>>>
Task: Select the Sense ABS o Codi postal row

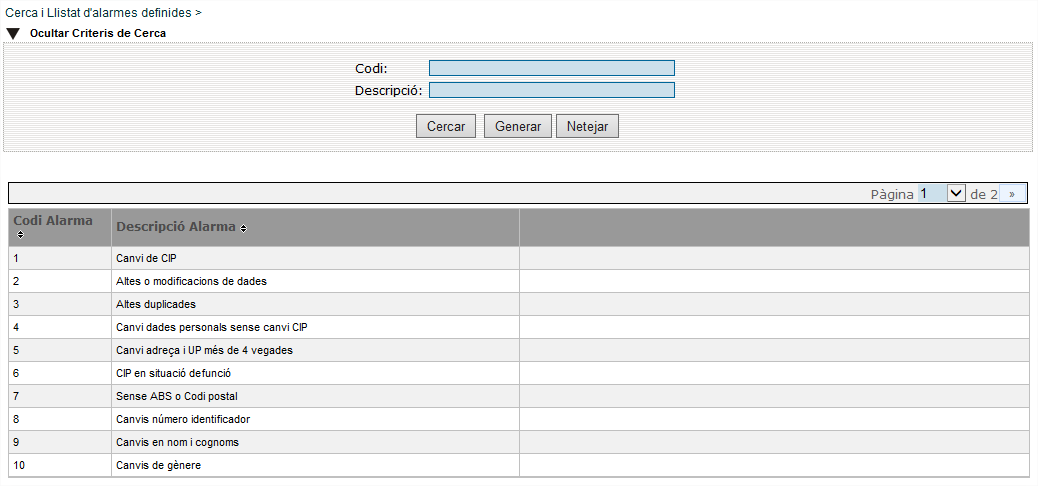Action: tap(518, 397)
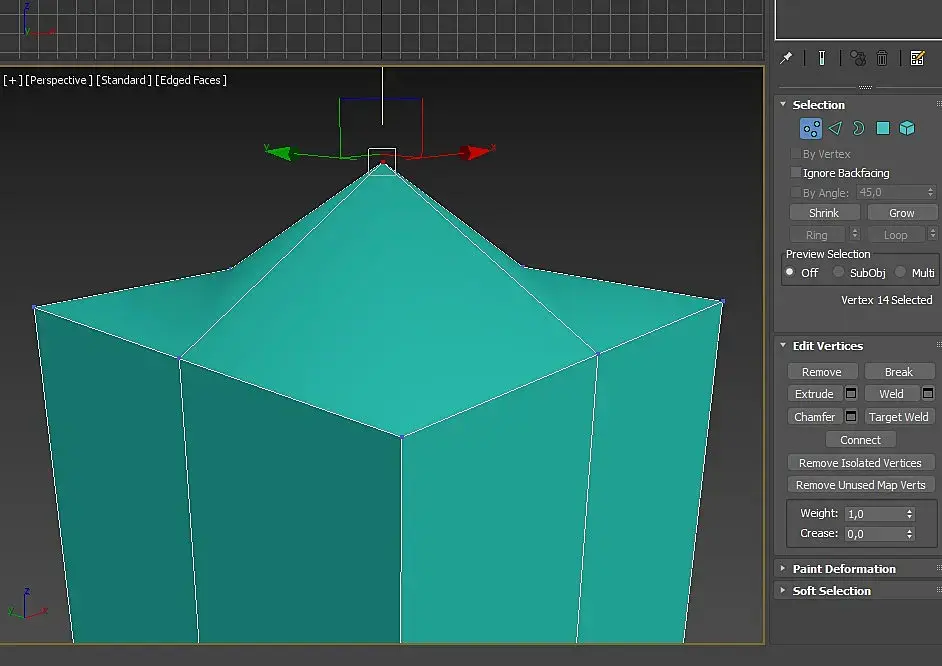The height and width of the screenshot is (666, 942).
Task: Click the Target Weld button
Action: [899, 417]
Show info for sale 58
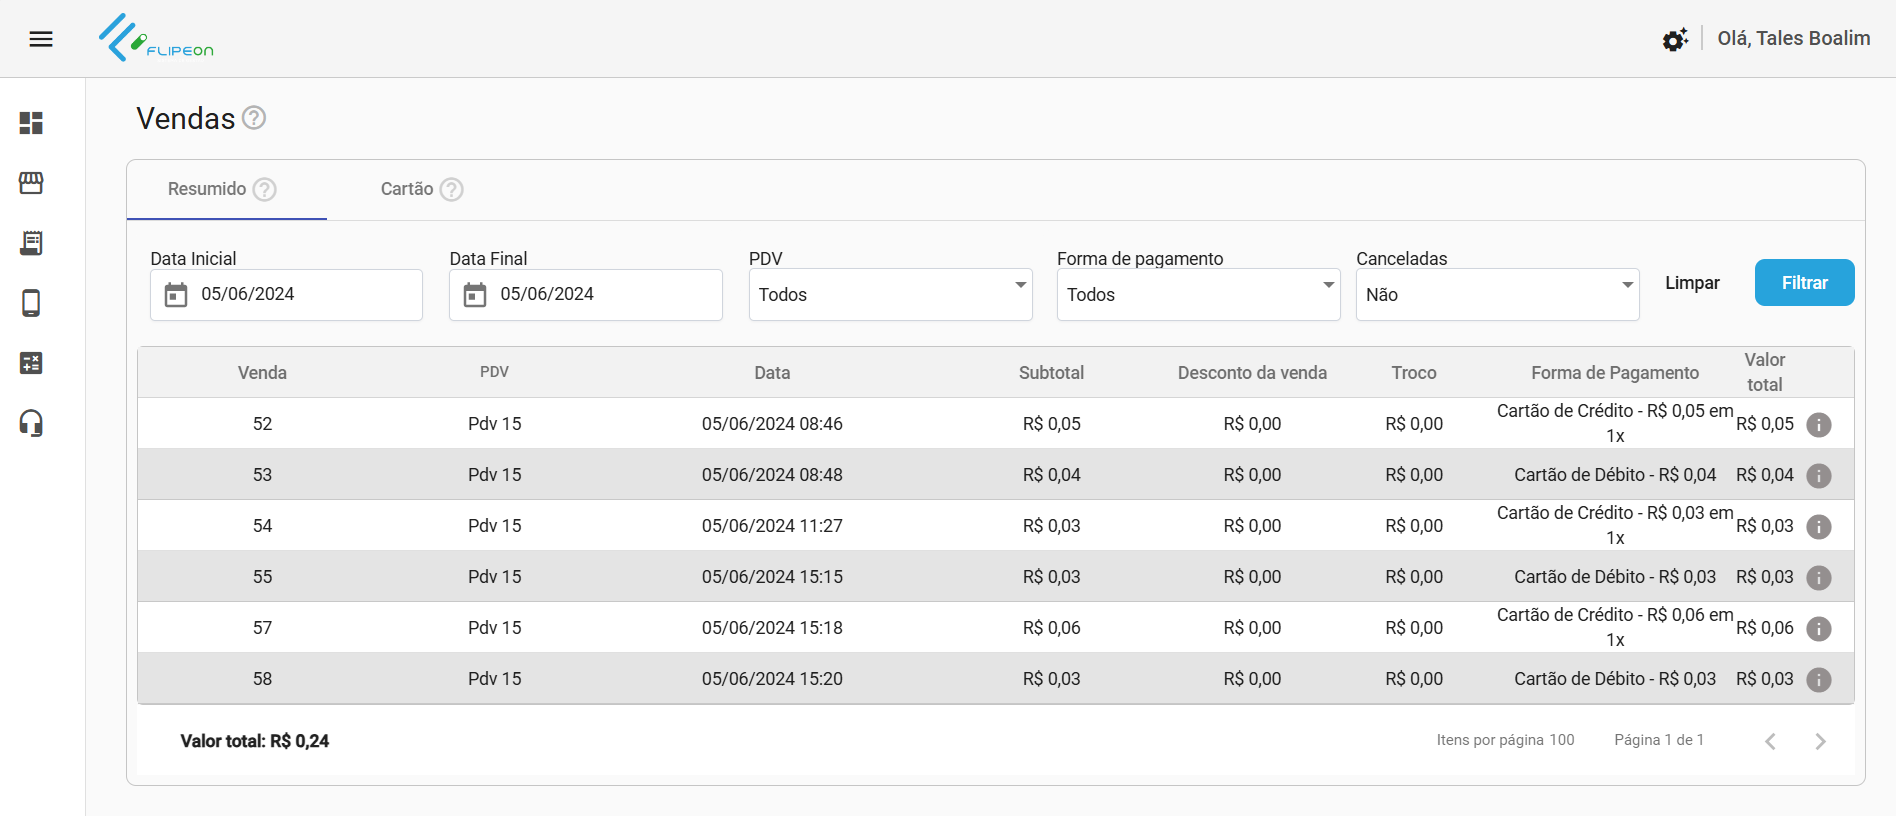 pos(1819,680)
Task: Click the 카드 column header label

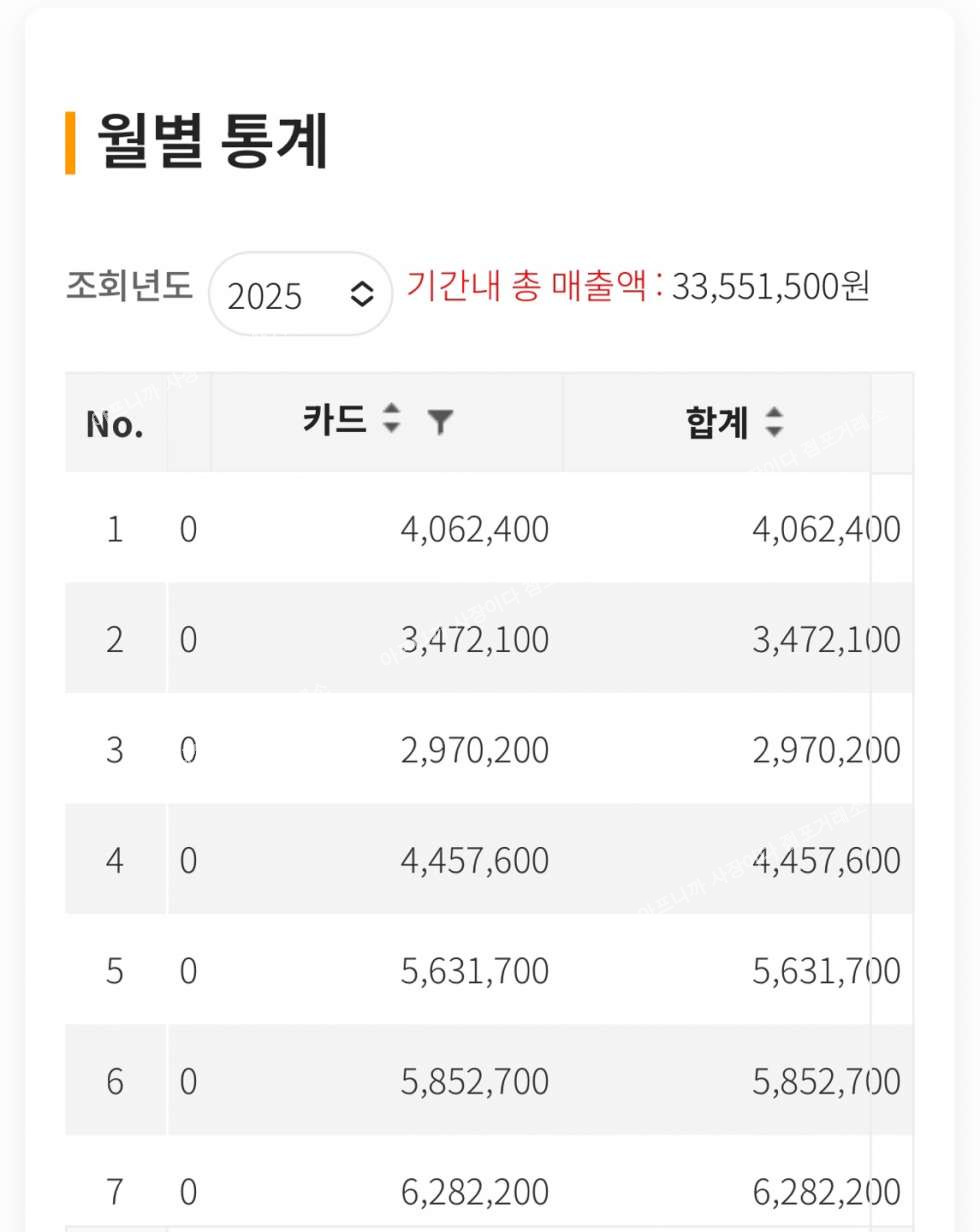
<<<
Repeat the rows above word for word, leaving out the pictures.

Task: Select the Sense ABS o Codi postal row

Action: tap(518, 397)
The height and width of the screenshot is (666, 942).
Task: Click the Target Weld button
Action: [899, 417]
Show info for sale 58
 pos(1819,680)
Task: Click the 카드 column header label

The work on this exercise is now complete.